● **Work request**
Would you please restate all of the data exactly?
─── Input data ───
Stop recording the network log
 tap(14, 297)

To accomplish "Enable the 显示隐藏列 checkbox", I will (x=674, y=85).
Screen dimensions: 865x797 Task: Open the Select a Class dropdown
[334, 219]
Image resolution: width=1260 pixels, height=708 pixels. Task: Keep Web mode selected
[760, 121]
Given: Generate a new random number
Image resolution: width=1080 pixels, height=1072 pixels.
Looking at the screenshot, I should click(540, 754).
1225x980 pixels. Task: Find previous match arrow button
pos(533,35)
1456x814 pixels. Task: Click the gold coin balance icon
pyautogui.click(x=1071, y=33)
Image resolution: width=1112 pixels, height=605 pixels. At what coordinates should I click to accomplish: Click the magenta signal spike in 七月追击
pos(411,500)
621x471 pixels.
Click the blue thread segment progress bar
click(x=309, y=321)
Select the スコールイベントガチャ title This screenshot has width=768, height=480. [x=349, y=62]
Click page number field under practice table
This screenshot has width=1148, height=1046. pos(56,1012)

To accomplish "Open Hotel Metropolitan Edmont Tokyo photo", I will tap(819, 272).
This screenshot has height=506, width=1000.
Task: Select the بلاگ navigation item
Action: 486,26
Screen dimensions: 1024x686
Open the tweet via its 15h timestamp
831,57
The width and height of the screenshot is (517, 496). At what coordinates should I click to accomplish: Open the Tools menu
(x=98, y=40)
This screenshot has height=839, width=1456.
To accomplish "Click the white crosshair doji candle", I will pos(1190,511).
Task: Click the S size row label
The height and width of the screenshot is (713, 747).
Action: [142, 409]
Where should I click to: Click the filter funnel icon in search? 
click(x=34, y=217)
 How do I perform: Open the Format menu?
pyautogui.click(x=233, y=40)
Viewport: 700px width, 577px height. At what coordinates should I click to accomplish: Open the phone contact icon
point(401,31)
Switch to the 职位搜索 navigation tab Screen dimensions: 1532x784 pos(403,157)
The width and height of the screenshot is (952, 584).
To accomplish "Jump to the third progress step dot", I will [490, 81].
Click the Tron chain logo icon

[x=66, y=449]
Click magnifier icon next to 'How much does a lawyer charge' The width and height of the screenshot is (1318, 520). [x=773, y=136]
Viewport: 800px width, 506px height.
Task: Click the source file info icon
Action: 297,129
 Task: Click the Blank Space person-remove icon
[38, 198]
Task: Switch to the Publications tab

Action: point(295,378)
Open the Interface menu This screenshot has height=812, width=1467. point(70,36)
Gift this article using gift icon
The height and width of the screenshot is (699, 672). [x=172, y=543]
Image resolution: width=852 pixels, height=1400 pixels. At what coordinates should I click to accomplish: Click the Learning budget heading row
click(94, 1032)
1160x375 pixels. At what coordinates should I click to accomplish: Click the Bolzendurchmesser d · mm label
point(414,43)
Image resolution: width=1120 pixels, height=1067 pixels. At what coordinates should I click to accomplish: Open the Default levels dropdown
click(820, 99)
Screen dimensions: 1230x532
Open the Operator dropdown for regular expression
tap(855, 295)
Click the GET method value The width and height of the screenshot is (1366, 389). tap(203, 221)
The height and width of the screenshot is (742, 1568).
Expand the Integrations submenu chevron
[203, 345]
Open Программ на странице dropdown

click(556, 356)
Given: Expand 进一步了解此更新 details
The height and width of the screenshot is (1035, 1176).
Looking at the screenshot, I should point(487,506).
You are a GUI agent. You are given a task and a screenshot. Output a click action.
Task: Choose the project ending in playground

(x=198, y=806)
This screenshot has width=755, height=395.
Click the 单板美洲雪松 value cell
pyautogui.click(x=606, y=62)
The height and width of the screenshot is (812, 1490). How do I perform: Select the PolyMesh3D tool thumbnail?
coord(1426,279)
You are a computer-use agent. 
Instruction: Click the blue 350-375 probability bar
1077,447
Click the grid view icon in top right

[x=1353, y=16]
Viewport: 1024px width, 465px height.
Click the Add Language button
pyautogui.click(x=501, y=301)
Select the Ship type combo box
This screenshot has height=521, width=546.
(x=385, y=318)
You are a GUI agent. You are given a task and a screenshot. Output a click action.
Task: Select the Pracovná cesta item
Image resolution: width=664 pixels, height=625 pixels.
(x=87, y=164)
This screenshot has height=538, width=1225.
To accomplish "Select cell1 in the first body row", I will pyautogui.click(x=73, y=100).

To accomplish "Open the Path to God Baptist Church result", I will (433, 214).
───
● **Task output**
Stop recording the network log
 tap(14, 297)

To accomplish "Enable the 显示隐藏列 checkbox", I will (x=674, y=85).
Screen dimensions: 865x797 Task: Open the Select a Class dropdown
[334, 219]
Image resolution: width=1260 pixels, height=708 pixels. Task: Keep Web mode selected
[760, 121]
Given: Generate a new random number
Image resolution: width=1080 pixels, height=1072 pixels.
Looking at the screenshot, I should click(540, 754).
1225x980 pixels. Task: Find previous match arrow button
pos(533,35)
1456x814 pixels. Task: Click the gold coin balance icon
pyautogui.click(x=1071, y=33)
Image resolution: width=1112 pixels, height=605 pixels. At what coordinates should I click to accomplish: Click the magenta signal spike in 七月追击
pos(411,500)
621x471 pixels.
Click the blue thread segment progress bar
click(x=309, y=321)
Select the スコールイベントガチャ title This screenshot has width=768, height=480. [x=349, y=62]
Click page number field under practice table
This screenshot has width=1148, height=1046. pos(56,1012)

To accomplish "Open Hotel Metropolitan Edmont Tokyo photo", I will tap(819, 272).
This screenshot has height=506, width=1000.
Task: Select the بلاگ navigation item
Action: 486,26
Screen dimensions: 1024x686
Open the tweet via its 15h timestamp
831,57
The width and height of the screenshot is (517, 496). At what coordinates should I click to accomplish: Open the Tools menu
(x=98, y=40)
This screenshot has height=839, width=1456.
To accomplish "Click the white crosshair doji candle", I will pos(1190,511).
Task: Click the S size row label
The height and width of the screenshot is (713, 747).
Action: [142, 409]
Where should I click to: Click the filter funnel icon in search? 
click(x=34, y=217)
 How do I perform: Open the Format menu?
pyautogui.click(x=233, y=40)
Viewport: 700px width, 577px height. At what coordinates should I click to accomplish: Open the phone contact icon
point(401,31)
Switch to the 职位搜索 navigation tab Screen dimensions: 1532x784 pos(403,157)
The width and height of the screenshot is (952, 584).
To accomplish "Jump to the third progress step dot", I will [490, 81].
Click the Tron chain logo icon

[x=66, y=449]
Click magnifier icon next to 'How much does a lawyer charge' The width and height of the screenshot is (1318, 520). [x=773, y=136]
Viewport: 800px width, 506px height.
Task: Click the source file info icon
Action: 297,129
 Task: Click the Blank Space person-remove icon
[38, 198]
Task: Switch to the Publications tab

Action: point(295,378)
Open the Interface menu This screenshot has height=812, width=1467. point(70,36)
Gift this article using gift icon
The height and width of the screenshot is (699, 672). [x=172, y=543]
Image resolution: width=852 pixels, height=1400 pixels. At what coordinates should I click to accomplish: Click the Learning budget heading row
click(94, 1032)
1160x375 pixels. At what coordinates should I click to accomplish: Click the Bolzendurchmesser d · mm label
point(414,43)
Image resolution: width=1120 pixels, height=1067 pixels. At what coordinates should I click to accomplish: Open the Default levels dropdown
click(820, 99)
Screen dimensions: 1230x532
Open the Operator dropdown for regular expression
tap(855, 295)
Click the GET method value The width and height of the screenshot is (1366, 389). tap(203, 221)
The height and width of the screenshot is (742, 1568).
Expand the Integrations submenu chevron
[203, 345]
Open Программ на странице dropdown

click(556, 356)
Given: Expand 进一步了解此更新 details
The height and width of the screenshot is (1035, 1176).
Looking at the screenshot, I should point(487,506).
You are a GUI agent. You are given a task and a screenshot. Output a click action.
Task: Choose the project ending in playground

(x=198, y=806)
This screenshot has width=755, height=395.
Click the 单板美洲雪松 value cell
pyautogui.click(x=606, y=62)
The height and width of the screenshot is (812, 1490). How do I perform: Select the PolyMesh3D tool thumbnail?
coord(1426,279)
You are a computer-use agent. 
Instruction: Click the blue 350-375 probability bar
1077,447
Click the grid view icon in top right

[x=1353, y=16]
Viewport: 1024px width, 465px height.
Click the Add Language button
pyautogui.click(x=501, y=301)
Select the Ship type combo box
This screenshot has height=521, width=546.
(x=385, y=318)
You are a GUI agent. You are given a task and a screenshot. Output a click action.
Task: Select the Pracovná cesta item
Image resolution: width=664 pixels, height=625 pixels.
(x=87, y=164)
This screenshot has height=538, width=1225.
To accomplish "Select cell1 in the first body row", I will pyautogui.click(x=73, y=100).

To accomplish "Open the Path to God Baptist Church result", I will (433, 214).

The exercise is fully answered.